- **Entries**
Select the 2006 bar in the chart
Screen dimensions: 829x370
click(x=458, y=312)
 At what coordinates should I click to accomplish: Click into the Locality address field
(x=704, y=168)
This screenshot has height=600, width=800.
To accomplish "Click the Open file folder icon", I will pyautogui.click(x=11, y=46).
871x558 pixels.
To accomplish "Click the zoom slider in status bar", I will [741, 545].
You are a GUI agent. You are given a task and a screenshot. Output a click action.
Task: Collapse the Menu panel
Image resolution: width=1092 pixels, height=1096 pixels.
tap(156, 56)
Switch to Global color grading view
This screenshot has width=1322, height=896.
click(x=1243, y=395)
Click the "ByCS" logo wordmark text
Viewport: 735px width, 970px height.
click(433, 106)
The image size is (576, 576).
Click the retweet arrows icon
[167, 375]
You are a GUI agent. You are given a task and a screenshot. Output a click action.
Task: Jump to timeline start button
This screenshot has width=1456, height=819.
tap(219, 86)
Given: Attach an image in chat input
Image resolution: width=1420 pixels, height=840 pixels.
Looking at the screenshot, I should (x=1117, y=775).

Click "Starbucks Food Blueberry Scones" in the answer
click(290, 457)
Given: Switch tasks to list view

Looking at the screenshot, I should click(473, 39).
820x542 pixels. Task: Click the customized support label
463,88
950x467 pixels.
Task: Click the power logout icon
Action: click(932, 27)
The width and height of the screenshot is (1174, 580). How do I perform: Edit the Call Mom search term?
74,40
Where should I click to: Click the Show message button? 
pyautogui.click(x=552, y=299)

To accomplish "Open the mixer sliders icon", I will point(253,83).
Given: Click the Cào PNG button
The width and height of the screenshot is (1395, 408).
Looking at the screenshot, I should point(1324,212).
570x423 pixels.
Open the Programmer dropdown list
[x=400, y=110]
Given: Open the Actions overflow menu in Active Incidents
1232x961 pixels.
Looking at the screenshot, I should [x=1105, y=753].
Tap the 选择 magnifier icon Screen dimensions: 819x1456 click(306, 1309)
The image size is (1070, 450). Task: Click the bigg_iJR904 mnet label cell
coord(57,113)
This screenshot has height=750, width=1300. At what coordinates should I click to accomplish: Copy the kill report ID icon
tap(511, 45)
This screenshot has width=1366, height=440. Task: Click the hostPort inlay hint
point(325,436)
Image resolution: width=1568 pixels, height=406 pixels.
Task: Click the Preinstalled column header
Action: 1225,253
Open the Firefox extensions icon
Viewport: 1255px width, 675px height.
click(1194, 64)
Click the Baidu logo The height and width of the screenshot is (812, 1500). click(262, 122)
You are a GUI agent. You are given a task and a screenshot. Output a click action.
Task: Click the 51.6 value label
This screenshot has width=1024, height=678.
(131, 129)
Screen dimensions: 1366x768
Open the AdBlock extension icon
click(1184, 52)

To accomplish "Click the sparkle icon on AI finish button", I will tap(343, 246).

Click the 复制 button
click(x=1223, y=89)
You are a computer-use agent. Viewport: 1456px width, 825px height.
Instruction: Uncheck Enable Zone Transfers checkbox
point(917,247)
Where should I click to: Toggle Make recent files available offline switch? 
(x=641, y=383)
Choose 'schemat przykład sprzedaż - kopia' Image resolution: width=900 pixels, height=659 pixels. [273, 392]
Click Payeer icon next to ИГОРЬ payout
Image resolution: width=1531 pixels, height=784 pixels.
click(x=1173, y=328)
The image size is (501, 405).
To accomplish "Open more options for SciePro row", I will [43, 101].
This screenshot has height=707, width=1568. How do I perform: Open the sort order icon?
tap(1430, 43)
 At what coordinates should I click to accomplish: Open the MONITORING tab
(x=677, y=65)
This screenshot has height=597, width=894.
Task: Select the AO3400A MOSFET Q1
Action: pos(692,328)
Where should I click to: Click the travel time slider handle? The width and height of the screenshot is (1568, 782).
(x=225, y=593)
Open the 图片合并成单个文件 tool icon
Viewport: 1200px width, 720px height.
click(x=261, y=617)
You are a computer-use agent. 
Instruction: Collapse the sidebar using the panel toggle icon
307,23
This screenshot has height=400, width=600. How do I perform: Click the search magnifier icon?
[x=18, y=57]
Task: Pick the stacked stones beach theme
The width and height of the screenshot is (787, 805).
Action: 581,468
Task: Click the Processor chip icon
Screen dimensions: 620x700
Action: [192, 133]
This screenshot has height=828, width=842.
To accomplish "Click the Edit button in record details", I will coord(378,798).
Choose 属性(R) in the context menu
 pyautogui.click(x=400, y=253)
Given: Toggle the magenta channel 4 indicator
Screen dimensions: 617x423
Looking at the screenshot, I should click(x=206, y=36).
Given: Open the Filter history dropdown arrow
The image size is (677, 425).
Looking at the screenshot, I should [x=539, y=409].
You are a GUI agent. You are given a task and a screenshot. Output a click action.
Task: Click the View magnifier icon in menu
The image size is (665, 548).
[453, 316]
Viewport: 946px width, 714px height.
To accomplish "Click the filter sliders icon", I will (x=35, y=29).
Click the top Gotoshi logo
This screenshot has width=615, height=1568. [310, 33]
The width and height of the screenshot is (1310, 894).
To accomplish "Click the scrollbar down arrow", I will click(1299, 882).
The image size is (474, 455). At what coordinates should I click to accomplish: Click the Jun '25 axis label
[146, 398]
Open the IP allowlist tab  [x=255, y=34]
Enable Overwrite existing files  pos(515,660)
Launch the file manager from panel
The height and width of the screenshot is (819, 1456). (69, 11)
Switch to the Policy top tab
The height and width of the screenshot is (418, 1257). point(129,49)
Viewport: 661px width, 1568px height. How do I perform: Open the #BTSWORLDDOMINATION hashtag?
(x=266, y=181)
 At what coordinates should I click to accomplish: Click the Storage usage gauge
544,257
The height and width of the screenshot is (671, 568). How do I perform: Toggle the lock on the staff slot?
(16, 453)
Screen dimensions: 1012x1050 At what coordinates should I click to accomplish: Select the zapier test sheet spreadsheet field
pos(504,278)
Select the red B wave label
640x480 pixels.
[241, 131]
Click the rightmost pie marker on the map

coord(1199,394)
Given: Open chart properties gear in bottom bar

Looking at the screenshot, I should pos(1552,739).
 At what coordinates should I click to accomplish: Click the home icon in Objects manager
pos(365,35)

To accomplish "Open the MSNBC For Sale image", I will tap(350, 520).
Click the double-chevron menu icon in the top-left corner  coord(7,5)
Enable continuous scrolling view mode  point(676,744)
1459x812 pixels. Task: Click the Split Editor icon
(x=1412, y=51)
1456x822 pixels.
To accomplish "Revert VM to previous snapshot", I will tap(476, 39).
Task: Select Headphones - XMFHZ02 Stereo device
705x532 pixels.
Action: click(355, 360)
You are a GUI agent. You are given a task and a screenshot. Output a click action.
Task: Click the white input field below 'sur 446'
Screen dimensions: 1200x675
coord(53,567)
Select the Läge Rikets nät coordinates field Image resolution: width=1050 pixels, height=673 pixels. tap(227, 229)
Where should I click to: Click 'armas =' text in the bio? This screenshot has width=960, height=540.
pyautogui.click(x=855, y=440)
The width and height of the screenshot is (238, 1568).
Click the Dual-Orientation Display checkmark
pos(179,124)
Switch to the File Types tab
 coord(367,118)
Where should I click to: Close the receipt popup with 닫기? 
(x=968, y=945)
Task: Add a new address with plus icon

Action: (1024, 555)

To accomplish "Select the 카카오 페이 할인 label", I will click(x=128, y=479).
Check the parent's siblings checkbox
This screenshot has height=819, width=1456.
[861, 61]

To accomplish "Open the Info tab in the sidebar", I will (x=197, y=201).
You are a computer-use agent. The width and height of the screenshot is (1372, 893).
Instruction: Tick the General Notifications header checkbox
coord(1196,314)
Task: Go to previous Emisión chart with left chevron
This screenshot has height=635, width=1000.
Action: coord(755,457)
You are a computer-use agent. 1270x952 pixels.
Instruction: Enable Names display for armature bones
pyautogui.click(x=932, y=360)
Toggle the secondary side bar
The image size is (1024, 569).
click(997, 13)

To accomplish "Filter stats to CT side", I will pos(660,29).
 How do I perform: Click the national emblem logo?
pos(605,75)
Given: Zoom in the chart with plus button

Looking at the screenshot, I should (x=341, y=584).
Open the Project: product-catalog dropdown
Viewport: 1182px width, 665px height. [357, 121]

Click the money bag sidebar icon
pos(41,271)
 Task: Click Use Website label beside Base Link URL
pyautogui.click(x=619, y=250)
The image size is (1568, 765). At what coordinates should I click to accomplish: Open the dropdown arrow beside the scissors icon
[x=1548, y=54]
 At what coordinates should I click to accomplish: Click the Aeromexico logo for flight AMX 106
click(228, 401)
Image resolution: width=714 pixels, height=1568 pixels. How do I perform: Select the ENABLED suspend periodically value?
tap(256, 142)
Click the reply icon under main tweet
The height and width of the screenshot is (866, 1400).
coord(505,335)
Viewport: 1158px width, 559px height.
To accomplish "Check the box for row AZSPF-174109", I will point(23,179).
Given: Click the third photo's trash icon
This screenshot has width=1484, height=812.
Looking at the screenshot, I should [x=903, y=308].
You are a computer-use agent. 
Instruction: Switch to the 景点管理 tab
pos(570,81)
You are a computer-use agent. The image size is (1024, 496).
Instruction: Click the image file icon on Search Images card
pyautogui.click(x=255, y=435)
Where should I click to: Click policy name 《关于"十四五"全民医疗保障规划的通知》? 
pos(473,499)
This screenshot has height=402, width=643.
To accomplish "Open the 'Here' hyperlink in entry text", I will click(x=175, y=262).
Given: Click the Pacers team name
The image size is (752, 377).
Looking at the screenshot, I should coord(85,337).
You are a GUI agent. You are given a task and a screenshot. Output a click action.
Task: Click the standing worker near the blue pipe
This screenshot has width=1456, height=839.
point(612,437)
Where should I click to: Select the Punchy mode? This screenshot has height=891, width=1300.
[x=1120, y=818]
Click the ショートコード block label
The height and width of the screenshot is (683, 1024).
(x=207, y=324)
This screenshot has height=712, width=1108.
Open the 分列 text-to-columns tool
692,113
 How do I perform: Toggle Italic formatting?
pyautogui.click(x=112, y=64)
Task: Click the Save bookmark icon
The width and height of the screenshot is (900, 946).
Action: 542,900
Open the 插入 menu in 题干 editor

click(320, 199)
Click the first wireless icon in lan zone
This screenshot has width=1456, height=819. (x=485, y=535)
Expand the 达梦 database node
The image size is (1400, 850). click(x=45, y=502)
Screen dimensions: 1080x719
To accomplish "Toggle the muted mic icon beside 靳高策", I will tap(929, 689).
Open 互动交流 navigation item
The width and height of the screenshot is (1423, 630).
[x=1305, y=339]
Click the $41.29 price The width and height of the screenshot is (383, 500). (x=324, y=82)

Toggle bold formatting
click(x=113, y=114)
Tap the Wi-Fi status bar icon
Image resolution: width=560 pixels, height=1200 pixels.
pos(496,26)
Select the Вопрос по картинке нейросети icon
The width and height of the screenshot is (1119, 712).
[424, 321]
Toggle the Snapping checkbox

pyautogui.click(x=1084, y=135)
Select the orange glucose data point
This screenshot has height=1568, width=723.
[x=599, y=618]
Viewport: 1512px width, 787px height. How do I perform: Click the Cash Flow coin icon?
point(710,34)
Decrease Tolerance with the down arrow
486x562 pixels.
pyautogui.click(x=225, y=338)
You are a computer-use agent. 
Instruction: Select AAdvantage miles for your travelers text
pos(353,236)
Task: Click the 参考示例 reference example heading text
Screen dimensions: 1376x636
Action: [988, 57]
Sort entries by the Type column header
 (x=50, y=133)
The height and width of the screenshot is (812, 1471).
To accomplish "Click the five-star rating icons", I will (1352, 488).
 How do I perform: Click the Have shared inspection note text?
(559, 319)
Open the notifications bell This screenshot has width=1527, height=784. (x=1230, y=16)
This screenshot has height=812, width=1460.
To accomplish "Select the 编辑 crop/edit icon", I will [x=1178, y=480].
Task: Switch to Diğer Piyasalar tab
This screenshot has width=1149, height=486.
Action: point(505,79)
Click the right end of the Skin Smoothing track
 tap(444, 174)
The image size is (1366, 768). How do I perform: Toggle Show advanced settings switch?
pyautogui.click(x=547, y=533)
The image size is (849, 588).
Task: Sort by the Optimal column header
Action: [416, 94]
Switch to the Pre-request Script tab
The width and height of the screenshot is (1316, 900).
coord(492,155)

- **Your goal**
Convert everything in the data above, from the line containing "Where should I click to: Click 'armas" down to the line containing "Action: (1024, 555)", into a numbered list, omitting blank lines.

- **Finished answer**
1. Where should I click to: Click 'armas =' text in the bio? This screenshot has width=960, height=540.
2. pyautogui.click(x=855, y=440)
3. The width and height of the screenshot is (238, 1568).
4. Click the Dual-Orientation Display checkmark
5. pos(179,124)
6. Switch to the File Types tab
7.  coord(367,118)
8. Where should I click to: Close the receipt popup with 닫기? 
9. (x=968, y=945)
10. Task: Add a new address with plus icon
11. Action: (1024, 555)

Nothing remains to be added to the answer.